Brief:
Write out every entry below word for word, leaving nothing out.

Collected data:
-*-

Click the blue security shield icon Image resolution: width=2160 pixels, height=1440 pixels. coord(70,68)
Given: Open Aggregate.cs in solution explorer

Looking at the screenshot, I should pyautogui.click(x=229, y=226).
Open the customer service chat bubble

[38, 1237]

-*-

Response:
Click the blue security shield icon Image resolution: width=2160 pixels, height=1440 pixels. coord(70,68)
Given: Open Aggregate.cs in solution explorer

Looking at the screenshot, I should pyautogui.click(x=229, y=226).
Open the customer service chat bubble

[38, 1237]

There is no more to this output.